Determining residency can be a complex endeavour, and dealing with the consequences of a change in residency can be overwhelming. Our experienced advisors at DJB are well versed in international and domestic tax and can gladly assist you with the development of an exit plan, advise on the consequences of moving, or can help advise you on any other issues that can arise with regards to emigration.

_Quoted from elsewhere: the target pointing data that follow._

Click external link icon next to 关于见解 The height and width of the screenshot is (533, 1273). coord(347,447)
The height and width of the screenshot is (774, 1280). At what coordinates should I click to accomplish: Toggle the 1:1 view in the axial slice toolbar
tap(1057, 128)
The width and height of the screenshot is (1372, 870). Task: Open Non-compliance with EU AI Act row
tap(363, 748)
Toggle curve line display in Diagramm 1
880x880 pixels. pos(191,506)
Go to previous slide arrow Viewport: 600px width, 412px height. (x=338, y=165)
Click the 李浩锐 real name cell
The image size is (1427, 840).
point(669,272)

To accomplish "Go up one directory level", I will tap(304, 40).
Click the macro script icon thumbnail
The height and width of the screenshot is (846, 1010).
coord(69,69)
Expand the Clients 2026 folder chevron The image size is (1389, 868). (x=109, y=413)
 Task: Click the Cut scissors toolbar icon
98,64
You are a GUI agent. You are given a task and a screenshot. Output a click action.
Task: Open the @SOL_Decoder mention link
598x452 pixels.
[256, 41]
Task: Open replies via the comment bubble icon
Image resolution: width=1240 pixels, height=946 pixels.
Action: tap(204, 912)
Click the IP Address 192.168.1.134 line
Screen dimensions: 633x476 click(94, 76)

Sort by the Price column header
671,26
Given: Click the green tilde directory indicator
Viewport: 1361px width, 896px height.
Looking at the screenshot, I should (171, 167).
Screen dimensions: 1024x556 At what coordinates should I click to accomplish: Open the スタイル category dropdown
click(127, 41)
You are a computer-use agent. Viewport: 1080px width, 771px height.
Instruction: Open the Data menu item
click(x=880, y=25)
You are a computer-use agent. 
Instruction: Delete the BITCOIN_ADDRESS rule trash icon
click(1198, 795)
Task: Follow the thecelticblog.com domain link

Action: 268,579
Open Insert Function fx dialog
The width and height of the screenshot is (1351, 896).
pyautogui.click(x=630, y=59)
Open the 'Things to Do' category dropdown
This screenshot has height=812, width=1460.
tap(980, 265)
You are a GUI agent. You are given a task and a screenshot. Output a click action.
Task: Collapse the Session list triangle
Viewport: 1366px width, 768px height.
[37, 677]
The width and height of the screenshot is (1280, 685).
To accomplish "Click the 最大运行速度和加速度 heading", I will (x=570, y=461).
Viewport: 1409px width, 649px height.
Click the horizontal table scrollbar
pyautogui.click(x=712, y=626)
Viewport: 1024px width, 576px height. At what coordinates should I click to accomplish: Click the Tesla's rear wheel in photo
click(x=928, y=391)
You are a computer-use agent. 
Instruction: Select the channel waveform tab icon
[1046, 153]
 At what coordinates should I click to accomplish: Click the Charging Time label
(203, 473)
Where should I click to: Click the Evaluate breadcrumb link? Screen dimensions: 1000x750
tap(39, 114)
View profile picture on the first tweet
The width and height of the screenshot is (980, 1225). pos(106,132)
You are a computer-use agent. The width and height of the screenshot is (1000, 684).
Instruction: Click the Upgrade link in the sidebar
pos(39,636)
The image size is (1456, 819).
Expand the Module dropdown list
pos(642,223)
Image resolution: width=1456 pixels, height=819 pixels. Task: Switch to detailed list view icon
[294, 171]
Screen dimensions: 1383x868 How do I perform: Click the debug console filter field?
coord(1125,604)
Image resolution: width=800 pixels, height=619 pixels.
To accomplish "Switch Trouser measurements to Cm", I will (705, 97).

Motor Vehicle Allowances: Carpooling

Reasonable motor vehicle allowances received by employees in the course of employment duties are non-taxable. An allowance is not reasonable (and therefore taxable) if any of the following are met:

  • the allowance is not based solely on the number of kilometres driven for employment purposes;
  • the employee is reimbursed in whole or part for expenses in respect of that use; or
  • the per-km amount is not reasonable.

A November 23, 2023, French Technical Interpretation considered the tax implications of an employer increasing the motor vehicle allowance paid to its employees by an additional per kilometre amount for each person accompanying the driver. CRA opined that the two parts of the allowance (base and additional amount per passenger) constituted a single allowance since both were intended for the same use of the vehicle. They then opined that as the allowance provided was not solely based on the number of kilometres travelled to perform the duties of employment, the entire allowance was taxable.

Ensure that allowances paid to employees meet the strict conditions for being tax-free to avoid a surprise tax bill for the recipient.